Se sabe de la existencia de tal provincia a través de las noticias que a su hijo Francisco Fajardo le transmite su madre, la cacica de la nación Guaiquerí sita en la actual isla de Margarita, llamada Isabel. Sabe ella por su abuelo, el cacique Charayma, del valle de Maya (Caracas), quien le habla de esas tierras fértiles cruzadas de riachuelos, de clima benigno, situadas al traspasarse la cordillera y constantes de veinte lenguas entre el Norte y el Sur y de cuarenta leguas desde Borburata –actual parroquia del municipio venezolano de Puerto Cabello– hacia el este.

Fajardo intenta conocer y poblar ese valle acompañado de unos hermanos suyos por parte de madre y de veinte originarios Guaiqueríes, valido de su dominio de las distintas lenguas habladas en esas costas del centro de la provincia. Eran gobernadas, entre otros y para entonces, por el cacique Naiguatá, primo de su madre. Corría el año 55 del siglo XVI.

Por mediación de Naiguatá, en efecto, logra Fajardo contactos con los caciques que ocupan el valle que pudo acoger a un gran lago interior como lo refiere Alejandro Humboldt (París, 1820) y tiene a su frente el actual cerro Ávila. Después regresa a su punto de origen.

Más tarde, acompañado de su madre Isabel –que al paso es una india caraca nacida en el valle de Maya– y un centenar de guaiqueríes, emprende en el 57 su segundo viaje. Trae consigo, junto a sus guaiqueríes, a un grupo de indígenas Píritu y en su escala, pasado el llamado Cabo de Codera, alcanza al sitio de Chuspa. Allí le visitan los caciques Paisana y Guaimacuare, queriendo ofrendar respetos a su madre. Le insisten estos que se queden allí y ocupen para sus labranzas el valle de Panecillo, en la costa.
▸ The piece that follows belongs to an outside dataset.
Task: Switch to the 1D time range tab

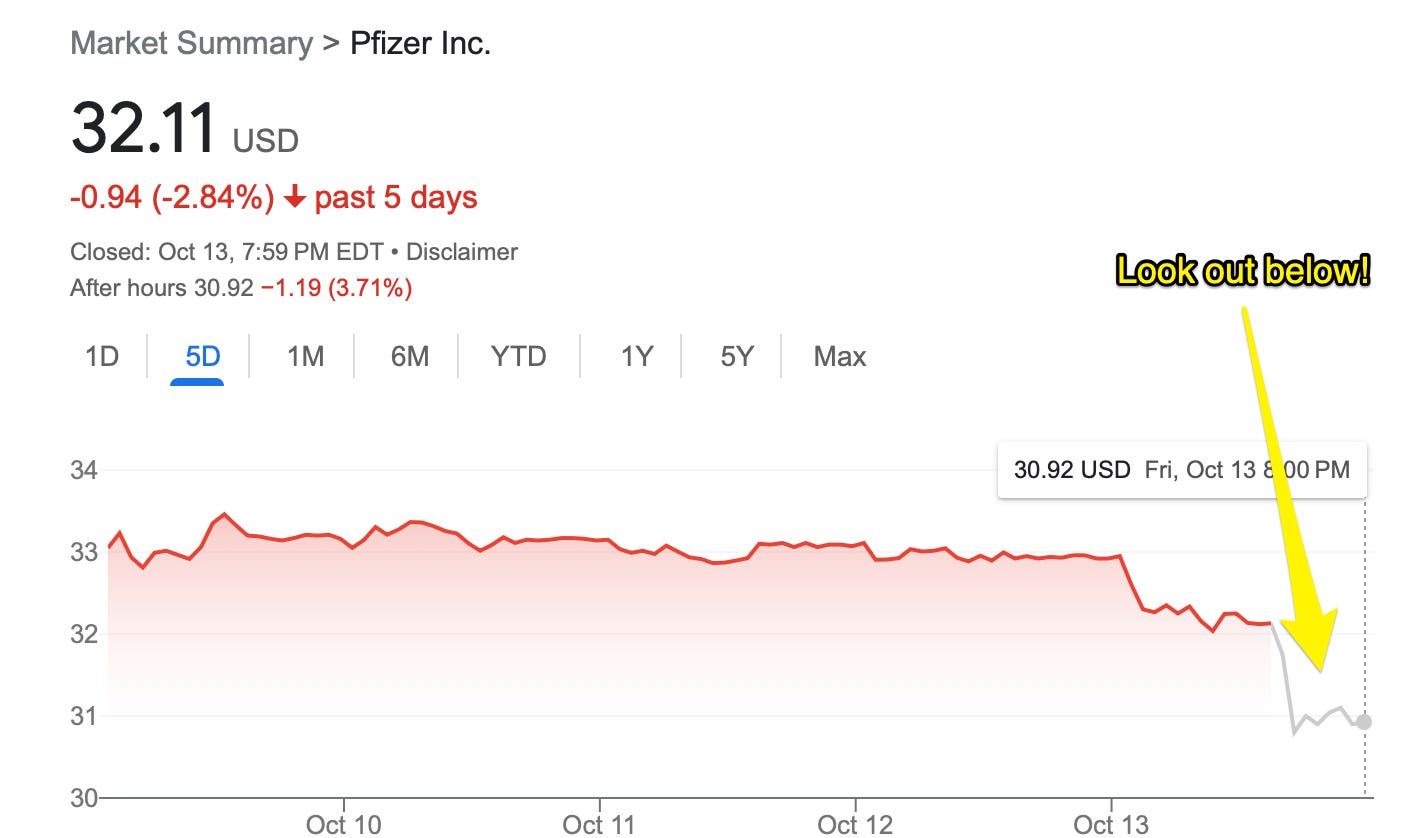Action: tap(102, 356)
Pero las molestias y envidias entre los indígenas del lugar sujetos a los caciques que le proveen asentamiento a Fajardo y los suyos, origina que la parca se los engulla a todos. El cacique Guacamacure se empeña en conservar la amistad entre todos. Sin embargo, en junta de este con sus pares, cuya exaltación de ánimos debe sosegar el señor de Caruao, se decide pedirle a aquel que regrese con su gente a Margarita. Así lo hace, no sin mediar un desencuentro y el uso de la violencia. Le cobra la vida a Isabel de Caracas, que muere al tomar de las aguas envenenadas.
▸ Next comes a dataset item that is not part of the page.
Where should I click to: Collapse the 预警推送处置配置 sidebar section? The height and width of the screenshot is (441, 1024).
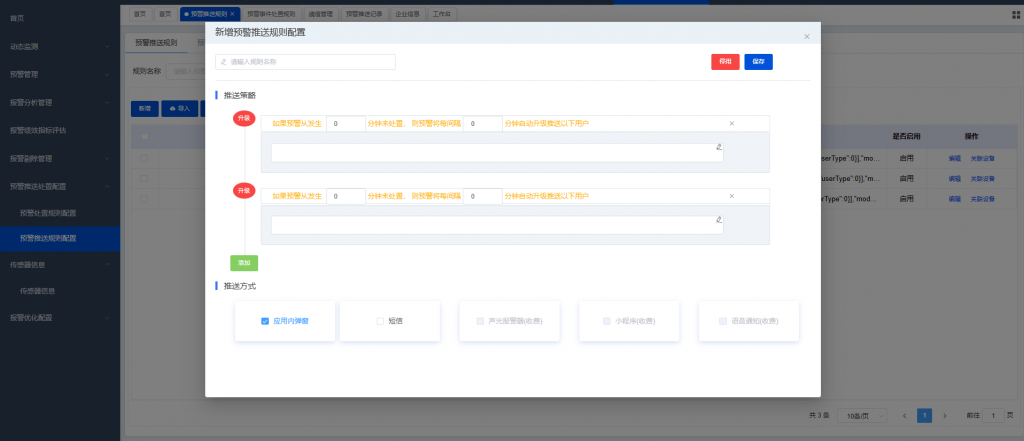59,185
El cacique Guacamacure previene a Fajardo de la visita de avenimiento que le anuncia Paisana y otra una celada. Antes de partir, por consiguiente, lo ahorca y arranca la vida a diez aborígenes comprometidos. Oviedo y Baños, sin embargo, refiere sobre “la acción indigna de un corazón magnánimo” como el de Fajardo, primer fundador de Caracas. Era llegado el año 58.

En su tercera vuelta avanza, ahora sí, hacia el valle de Maya entrando por la loma de las Cocuizas donde encuentra al cacique y logra ganarse su voluntad. Desde el poniente hasta el oriente, acaso por las vegas del río principal, el Guaire que lo trasiega del oeste y al este, deja instalado un hato ganadero y rancherías que denominará San Francisco. Sucesivamente se establecerá en el sitio la villa que recibirá el mismo nombre y sobre la que queda fundada, años después, la ciudad de Santiago de León, por Diego de Losada.
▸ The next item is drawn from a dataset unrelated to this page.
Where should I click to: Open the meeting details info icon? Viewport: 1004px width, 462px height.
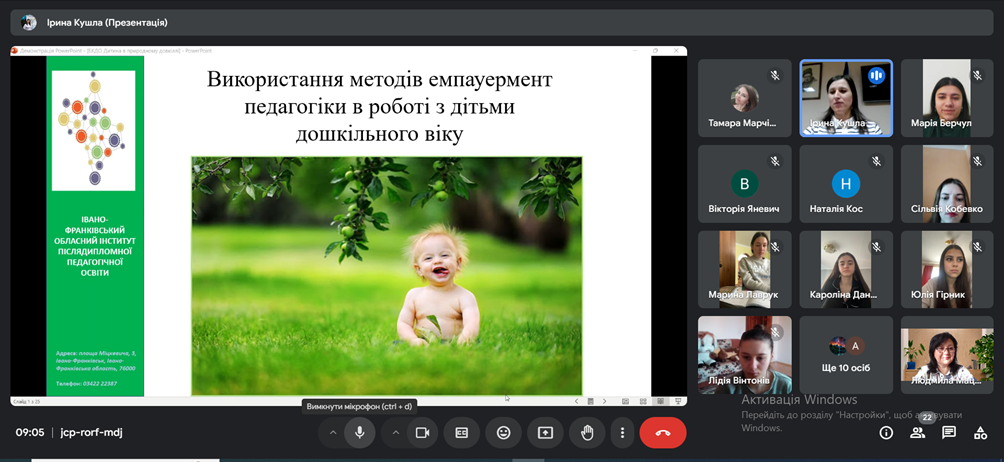pos(886,433)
Fajardo decidió caminar por el territorio de los indios Teques, en el sureste del Valle. Iba en búsqueda de minas de oro que sellan el fin de su empresa. El vil metal, como aún ocurre transcurridos desde entonces más de cuatro siglos, divide las voluntades y causa enconos. Así, hubo de abandonar primero a San Francisco y después Villa Rosario, en una saga que como sino ha regresado y no se detiene en el presente, por ausencia de memoria histórica.